**Document:**
[START]
The announcement of the U.S.-Ukraine Critical Minerals Agreement created an international deluge of interest in the precious materials that power every facet of cutting-edge technology. However, savvy investors were already on the prowl for a good deal.

American businessman James Cameron, weeks earlier, offered $5 billion to buy out mining company Eurasian Resources Group (ERG). The firm, which is trading at the London Stock Exchange and is partially owned by the Kazakh government, expressed plans to explore for critical minerals in Kazakhstan.

While Cameron's bid was rebuffed, it's not surprising that he tried in the first place. With an advantageous position in global mineral supply chains, ERG was an enticing investment —all the more so because, unlike Ukraine, possible gains are already happening and aren't theoretical.

Critical minerals have risen in importance to become the natural resources defining 21st-century tech. They are necessary inputs for the healthcare, clean energy and defense sectors.

The supply chain for these materials is monopolized by China, which controls around 90% of international refining capacity. Chinese capacity represents 60% of mined rare earth elements and 85% of rare earth processing.

This has created a strategic imperative for Western actors to develop capacity to counter China, compelling them to explore options to extract from diverse mineral-rich locales like Angola, Greenland, and Ukraine, which are all rife with geopolitical risks.

Increasing the supply base of critical minerals is key to mitigating this Chinese lever of influence. By investing in new mining capacity overseas, U.S. companies can derisk procurement across the entire supply chain.

Beyond generating new sources of these minerals, more supply creates higher demand for new, geographically distributed processing capacity, addressing China's twofold advantage.

Cameron's aborted investment showcases the potential of Kazakhstan as a prime supplier of critical minerals that companies in the West need to pursue as China more aggressively utilizes its advantageous position in the market.

Kazakhstan stands out as the best option to produce more critical minerals in short order, as its significant supplies and openness to establishing partnerships in the mining sector allow Western companies to enter the market while contending with limited red tape.

Geological surveys from 2022 uncovered sizable deposits of several minerals, including 75,600 tons of lithium, 4,600 tons of tantalum, 28,100 tons of niobium, 58,000 tons of beryllium, and much more. Kazakhstan produces 20 of the 50 critical minerals identified by the U.S., as well as an unusually high quality.

Such abundant deposits, while promising, mean little without the means to exploit them. The government is looking to ease the extraction process.

The country's 2029 Development Plan includes priorities like developing a geological database, continuing exploration, and removing barriers to obtaining licenses for exploration and production.

Kazakhstan has already started to deliver on these promises, including the establishment of a digitally accessible open subsoil database and the implementation of the 2018 changes to its mining code. This has significantly reduced the obstacles to obtaining mining licenses in the country and the time it takes to process licensing, allowing the country to grant over 3,000 licenses since 2018.
[END]
**Excerpted records:**
[START]
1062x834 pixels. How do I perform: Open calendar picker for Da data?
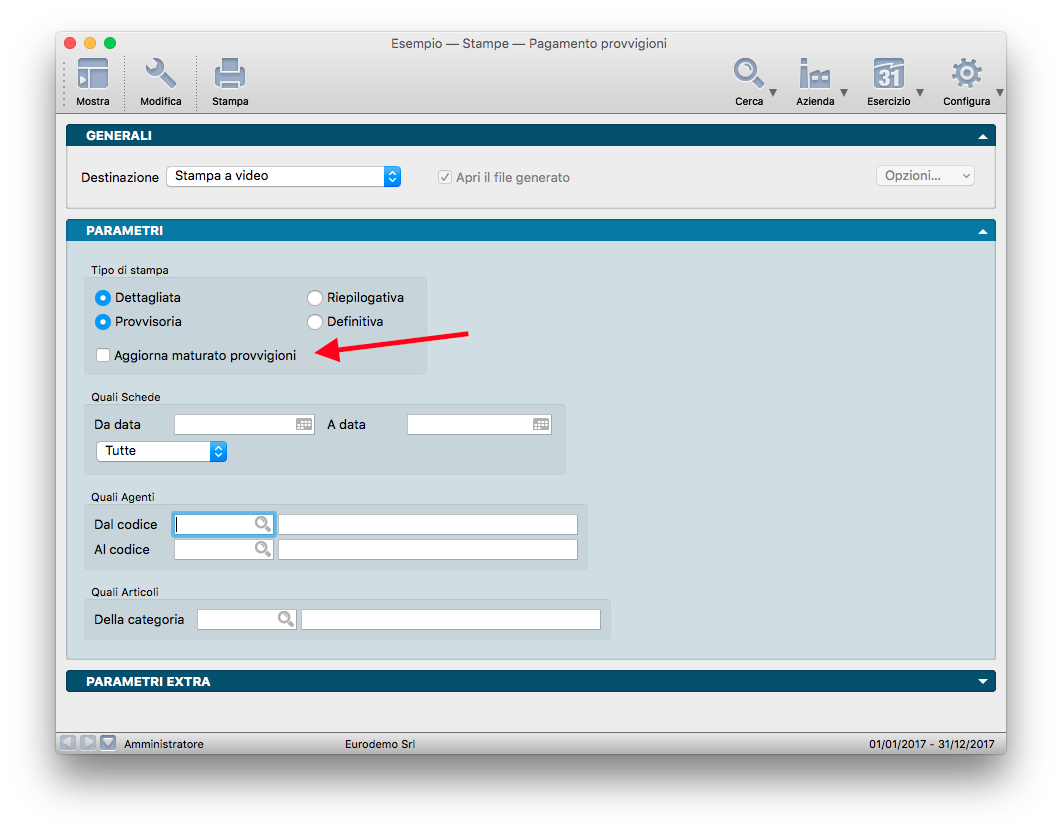click(304, 424)
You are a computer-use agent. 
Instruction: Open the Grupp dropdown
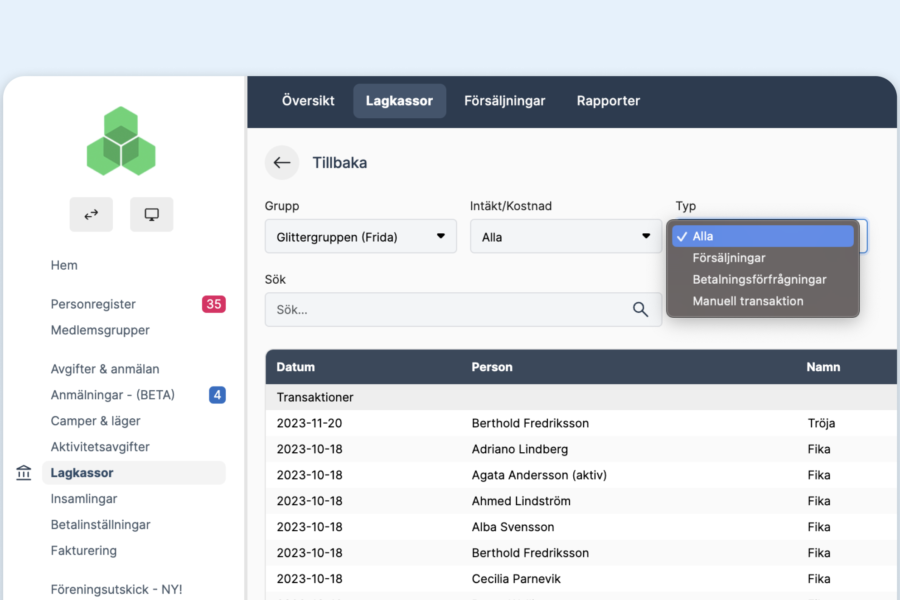click(x=360, y=237)
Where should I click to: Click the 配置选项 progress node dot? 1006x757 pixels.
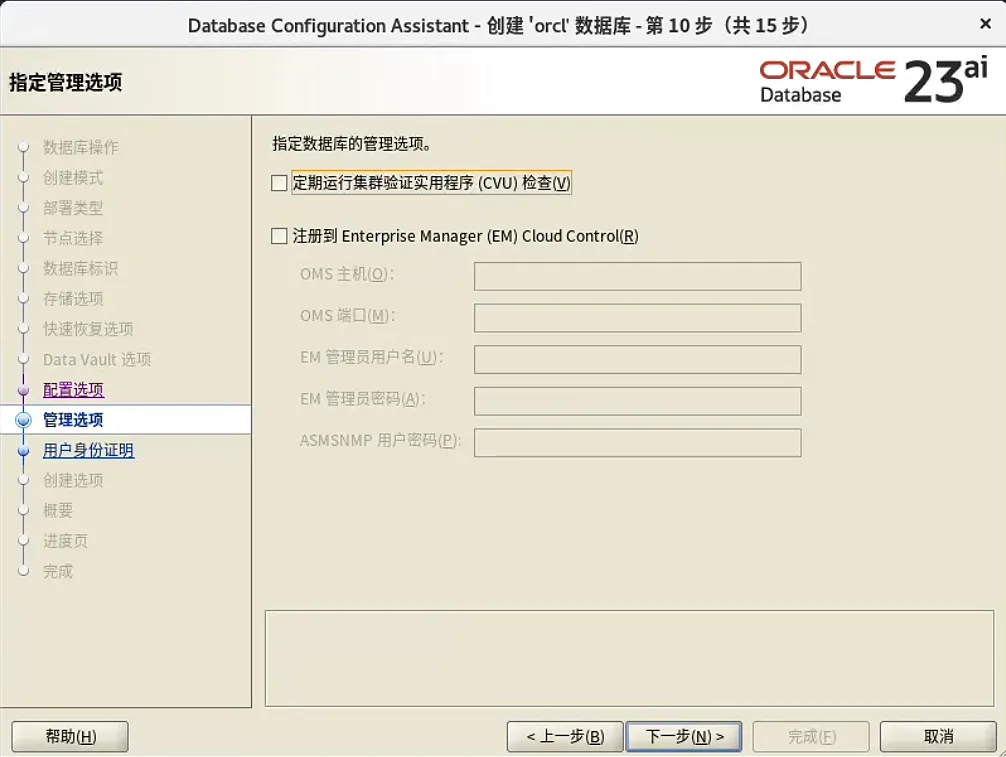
[END]
**Aim 1:**
Answer each question from the article on Kazakhstan's critical minerals.
(a) How much did James Cameron offer to buy out Eurasian Resources Group?
(b) What share of international refining capacity for critical minerals does China control?
(c) How many licenses has Kazakhstan granted since 2018?
**Aim 2:**
Resume the article on Kazakhstan's critical minerals, continuing after its final sentence.
The rows are separate material and stand apart from the article on Kazakhstan's critical minerals.

**Task response 1:**
(a) $5 billion
(b) Around 90%
(c) Over 3,000

**Task response 2:**
Mining companies can even bid on individual deposits through the country's e-qazyna.kz platform. Given Kazakhstan's existing experience across the mining sectors and the abundant human capital engaged in that work, it's unsurprising that it has managed to expand its capabilities and attract foreign investment.

There are very few soft barriers to mining in Kazakhstan as well, with broader cultural acceptance, fewer densely populated areas that would take issue with mining, and a natural environment that is not as easily damaged by mining.

Between Kazakhstan's high critical mineral potential and its legal and cultural climate open to mining, it has separated itself from the pack of potential investment targets to grow the global supply of critical minerals.

Despite its clear advantages and willingness to heighten mining capacity, Kazakhstan competes with other countries for Western investment and has flown largely under the radar.

Ukraine, for example, has been the subject of significant attention regarding its critical minerals, even though nearby Kazakhstan is already exporting them to the West. This status makes disinterest from American investors and institutions such as the DFC and Export-Import Bank all the more confusing.

This isn't from a lack of engagement. Kazakhstan is a member of the Minerals Security Partnership and an initiator of the Central Asia 5+1 Critical Minerals Dialogue.

If this disinterest from American investors and institutions isn't remedied with action beyond rhetoric, we risk Chinese state-owned enterprises capturing the critical Kazakh minerals market and the opportunity for investment on the ground floor slipping away.

For example, if we want to encourage Kazakh mineral development and exports to the West, slapping a 27% tariff on the country, even if many of its exports are immune, isn't a wise move.

Ukraine's mineral wealth would require companies to undertake significant expenditures and risks to find, extract, and sustain. Ukraine's last geological assessments took place during Soviet times and may not even be usable, as compared to Kazakhstan, which was subject to a mineral survey by USGS as recently as 2022.

Following its war against Russia, Ukraine will have to spend time and money to rebuild its infrastructure and labor force for a productive mining sector to emerge, while Kazakhstan has both at its disposal already.

If Ukraine is a frontier investment, Kazakhstan is settled due to its status as a proven mining power, in large part because Kazakhstan expends a lot of effort in cooperating with U.S. mining schools.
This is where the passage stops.